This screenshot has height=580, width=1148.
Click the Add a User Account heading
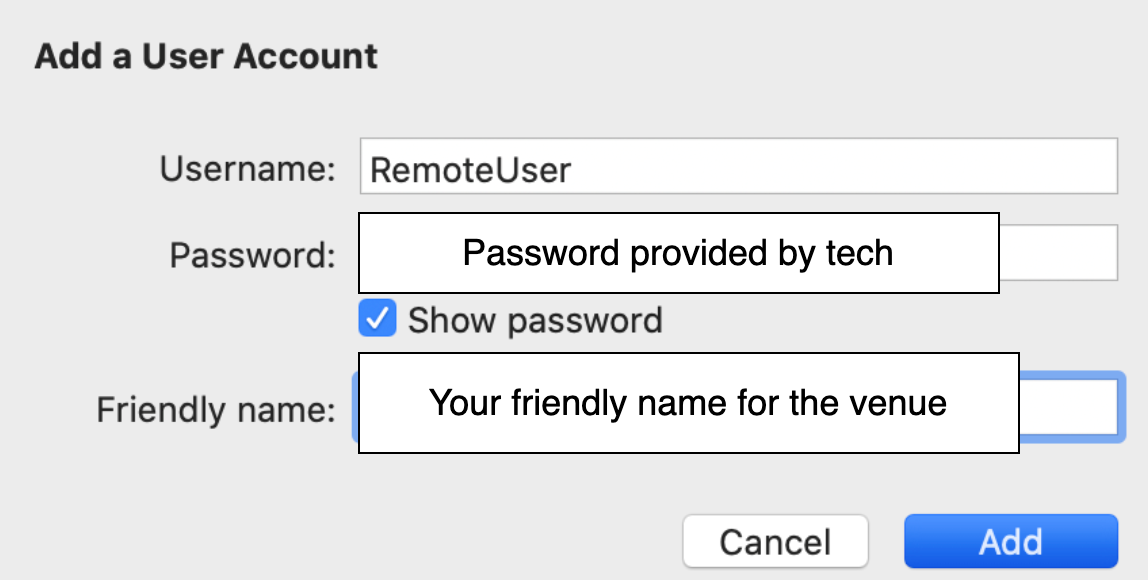coord(206,56)
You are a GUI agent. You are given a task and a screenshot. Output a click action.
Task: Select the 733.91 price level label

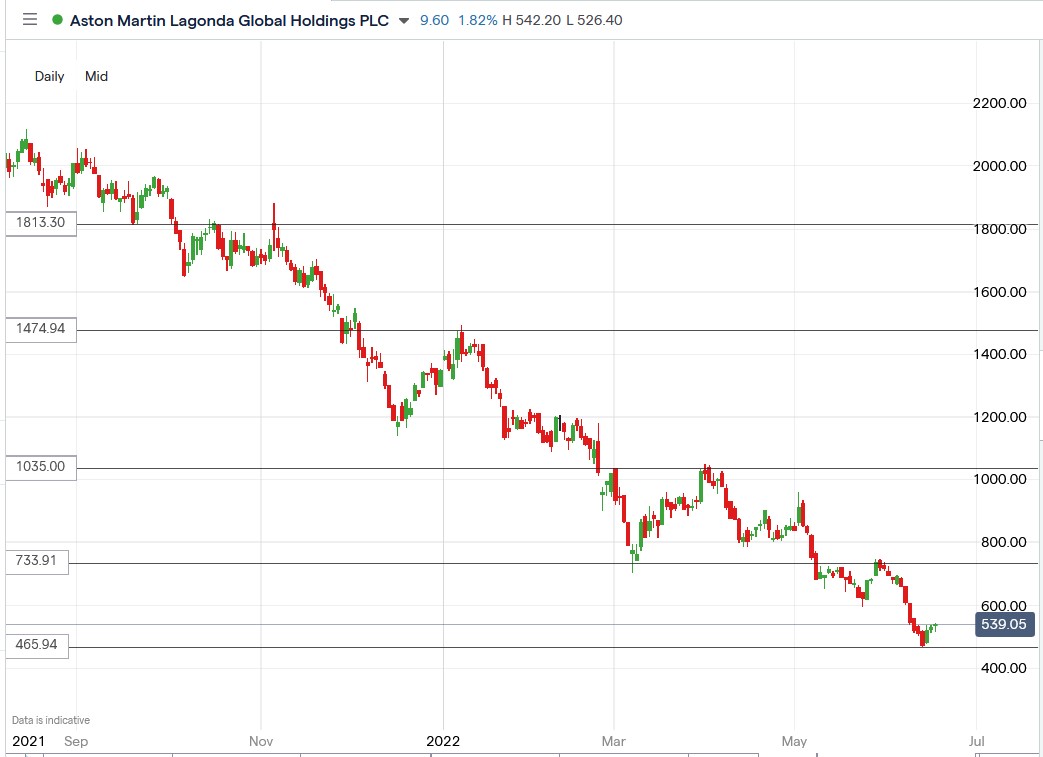pyautogui.click(x=38, y=561)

REQUIRED ACTION ▸ Only the text of the records above, copied exactly, should be returned; the pictures stay out.

SOLVED PROBLEM ▸
This screenshot has height=580, width=1148.
Click the Add a User Account heading
coord(206,56)
You are a GUI agent. You are given a task and a screenshot. Output a click action.
Task: Select the 733.91 price level label

pyautogui.click(x=38, y=561)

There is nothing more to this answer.